▶ **WORK REQUIRED**
Below are records to repeat exactly. Omit the pictures from the copy.

▶ **INFORMATION SHOWN**
——

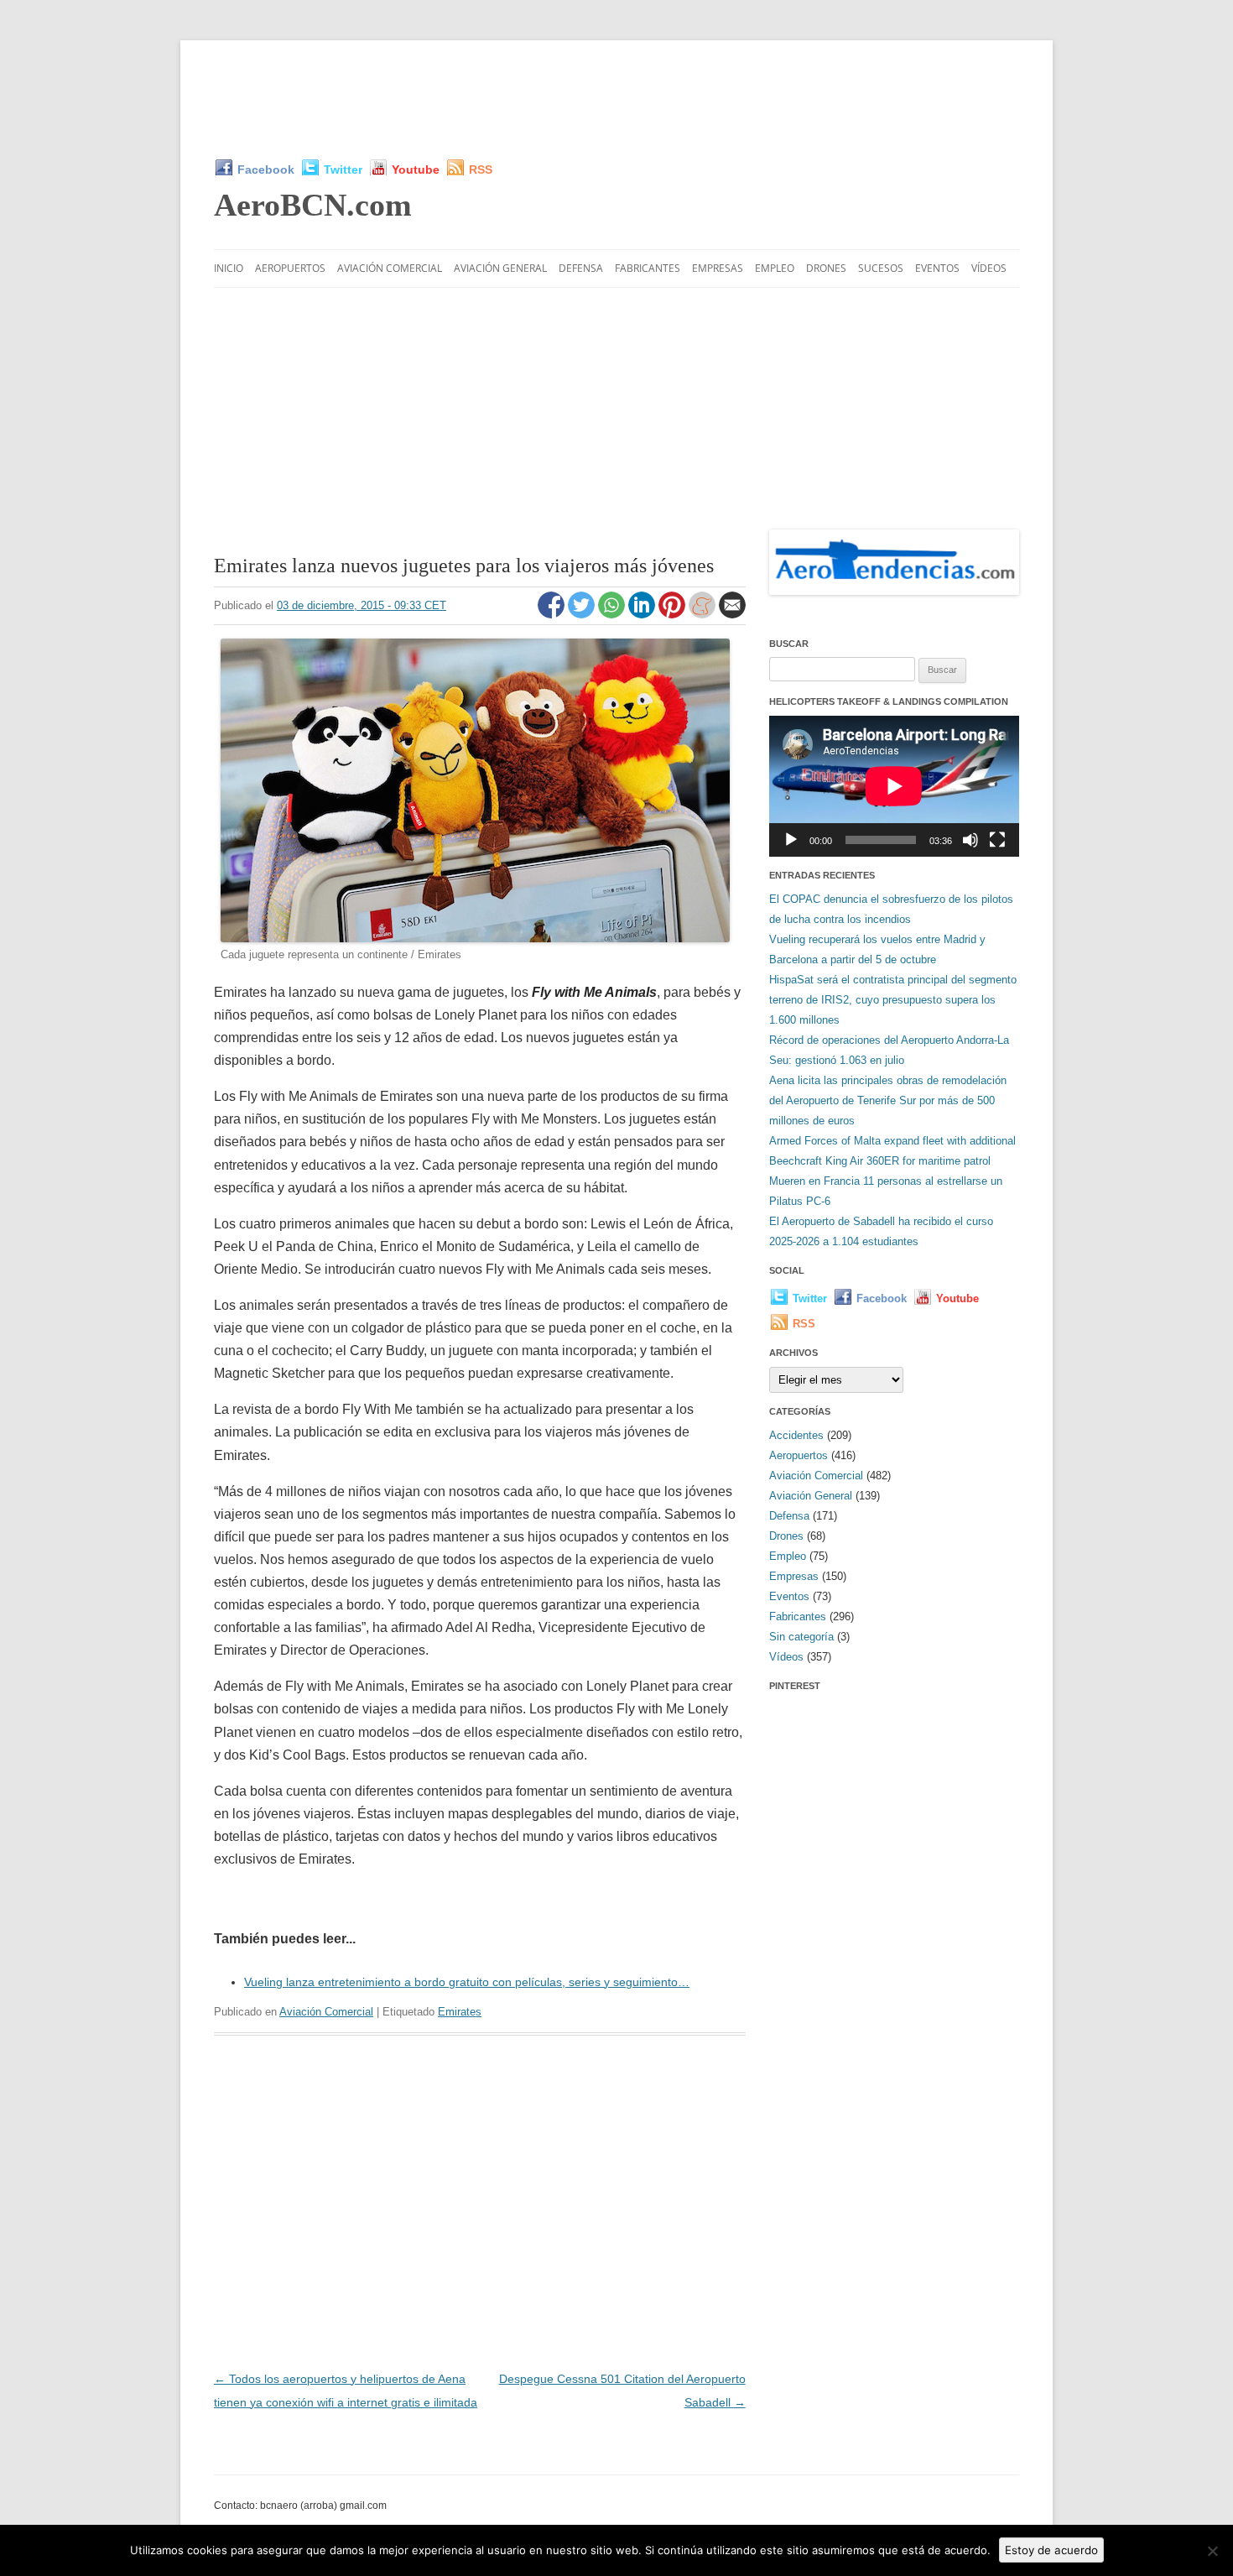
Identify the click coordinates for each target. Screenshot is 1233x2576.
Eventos (937, 268)
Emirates (459, 2011)
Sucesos (880, 268)
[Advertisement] (616, 99)
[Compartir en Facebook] (553, 614)
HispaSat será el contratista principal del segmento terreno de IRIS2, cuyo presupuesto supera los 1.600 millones (893, 999)
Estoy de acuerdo (1051, 2550)
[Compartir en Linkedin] (643, 614)
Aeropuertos (290, 268)
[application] (894, 786)
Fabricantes (647, 268)
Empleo (774, 268)
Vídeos (989, 268)
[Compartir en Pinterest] (673, 614)
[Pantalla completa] (997, 840)
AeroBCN (313, 204)
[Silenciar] (970, 840)
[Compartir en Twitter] (583, 614)
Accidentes (796, 1435)
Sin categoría (801, 1636)
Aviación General (500, 268)
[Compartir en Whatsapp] (613, 614)
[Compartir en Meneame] (704, 614)
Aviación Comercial (389, 268)
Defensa (581, 268)
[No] (1212, 2550)
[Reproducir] (791, 840)
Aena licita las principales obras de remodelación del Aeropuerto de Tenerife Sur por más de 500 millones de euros (888, 1100)
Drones (826, 268)
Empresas (717, 268)
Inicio (228, 268)
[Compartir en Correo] (732, 614)
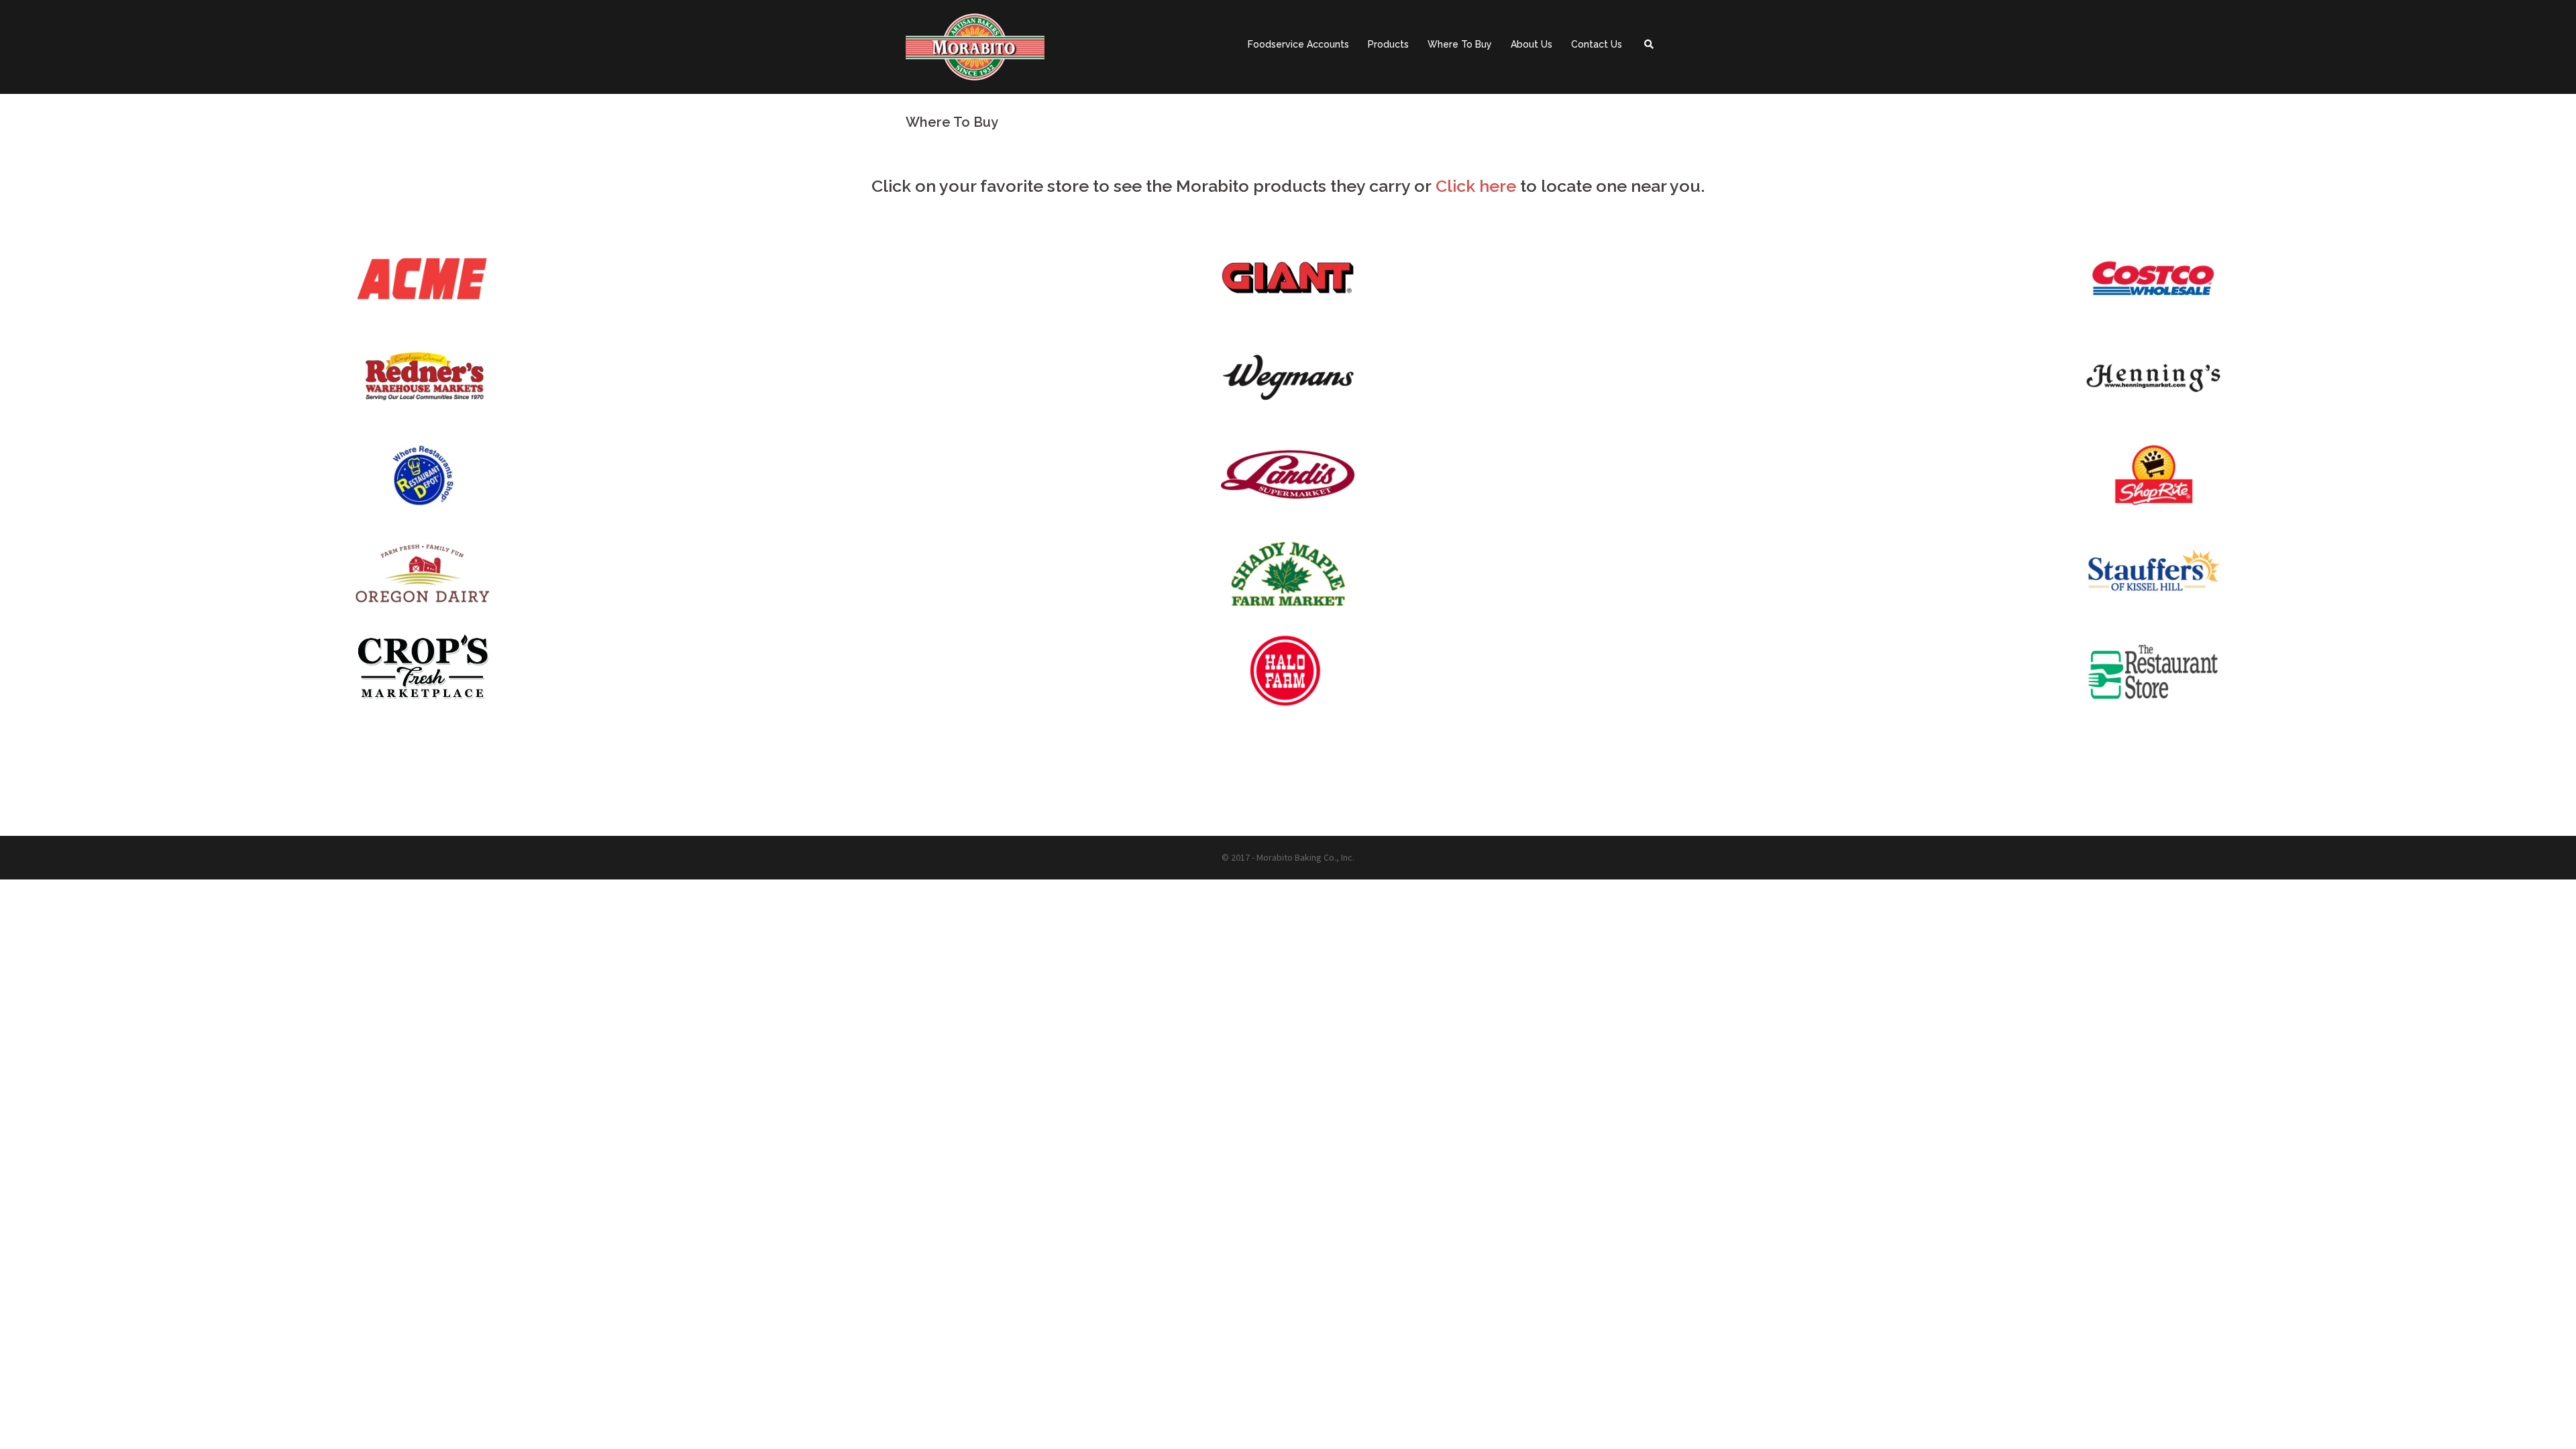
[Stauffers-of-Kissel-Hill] (2153, 575)
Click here (1476, 186)
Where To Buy (1460, 44)
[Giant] (1288, 281)
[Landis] (1288, 477)
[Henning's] (2153, 379)
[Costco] (2153, 281)
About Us (1531, 44)
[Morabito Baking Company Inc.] (975, 46)
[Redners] (423, 379)
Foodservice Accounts (1298, 44)
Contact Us (1596, 44)
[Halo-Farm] (423, 669)
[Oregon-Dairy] (423, 575)
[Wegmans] (1288, 379)
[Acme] (423, 281)
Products (1388, 44)
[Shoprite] (2153, 477)
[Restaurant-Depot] (423, 477)
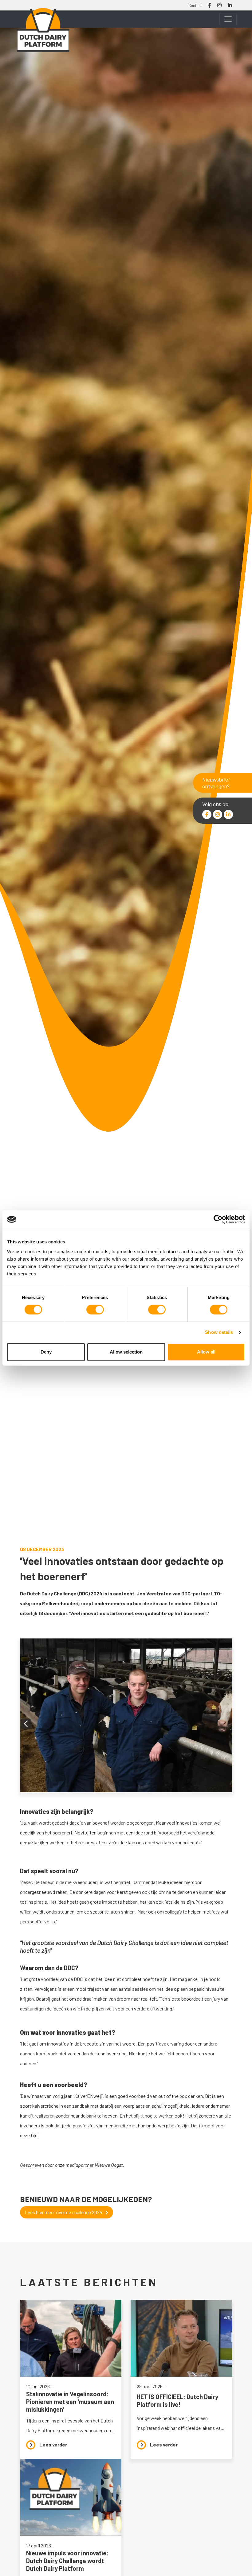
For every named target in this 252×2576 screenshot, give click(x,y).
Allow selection (126, 1351)
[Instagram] (217, 814)
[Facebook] (206, 814)
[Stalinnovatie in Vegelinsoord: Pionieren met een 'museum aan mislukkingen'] (70, 2379)
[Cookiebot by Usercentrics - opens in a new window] (218, 1219)
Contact (195, 5)
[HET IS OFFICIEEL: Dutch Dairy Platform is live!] (181, 2379)
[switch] (95, 1309)
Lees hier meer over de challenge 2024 (63, 2212)
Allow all (206, 1351)
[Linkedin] (228, 814)
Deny (46, 1351)
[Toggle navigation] (228, 19)
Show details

——

▶ **RESPONSE TO THE EXERCISE**
Identify the click coordinates for each target. Screenshot is 1233x2576.
Eventos (937, 268)
Emirates (459, 2011)
Sucesos (880, 268)
[Advertisement] (616, 99)
[Compartir en Facebook] (553, 614)
HispaSat será el contratista principal del segmento terreno de IRIS2, cuyo presupuesto supera los 1.600 millones (893, 999)
Estoy de acuerdo (1051, 2550)
[Compartir en Linkedin] (643, 614)
Aeropuertos (290, 268)
[application] (894, 786)
Fabricantes (647, 268)
Empleo (774, 268)
Vídeos (989, 268)
[Compartir en Pinterest] (673, 614)
[Pantalla completa] (997, 840)
AeroBCN (313, 204)
[Silenciar] (970, 840)
[Compartir en Twitter] (583, 614)
Accidentes (796, 1435)
Sin categoría (801, 1636)
Aviación General (500, 268)
[Compartir en Whatsapp] (613, 614)
[Compartir en Meneame] (704, 614)
Aviación Comercial (389, 268)
Defensa (581, 268)
[No] (1212, 2550)
[Reproducir] (791, 840)
Aena licita las principales obras de remodelación del Aeropuerto de Tenerife Sur por más de 500 millones de euros (888, 1100)
Drones (826, 268)
Empresas (717, 268)
Inicio (228, 268)
[Compartir en Correo] (732, 614)
[Stauffers-of-Kissel-Hill] (2153, 575)
Click here (1476, 186)
Where To Buy (1460, 44)
[Giant] (1288, 281)
[Landis] (1288, 477)
[Henning's] (2153, 379)
[Costco] (2153, 281)
About Us (1531, 44)
[Morabito Baking Company Inc.] (975, 46)
[Redners] (423, 379)
Foodservice Accounts (1298, 44)
Contact Us (1596, 44)
[Halo-Farm] (423, 669)
[Oregon-Dairy] (423, 575)
[Wegmans] (1288, 379)
[Acme] (423, 281)
Products (1388, 44)
[Shoprite] (2153, 477)
[Restaurant-Depot] (423, 477)
For every named target in this 252×2576 screenshot, give click(x,y).
Allow selection (126, 1351)
[Instagram] (217, 814)
[Facebook] (206, 814)
[Stalinnovatie in Vegelinsoord: Pionieren met een 'museum aan mislukkingen'] (70, 2379)
[Cookiebot by Usercentrics - opens in a new window] (218, 1219)
Contact (195, 5)
[HET IS OFFICIEEL: Dutch Dairy Platform is live!] (181, 2379)
[switch] (95, 1309)
Lees hier meer over de challenge 2024 (63, 2212)
Allow all (206, 1351)
[Linkedin] (228, 814)
Deny (46, 1351)
[Toggle navigation] (228, 19)
Show details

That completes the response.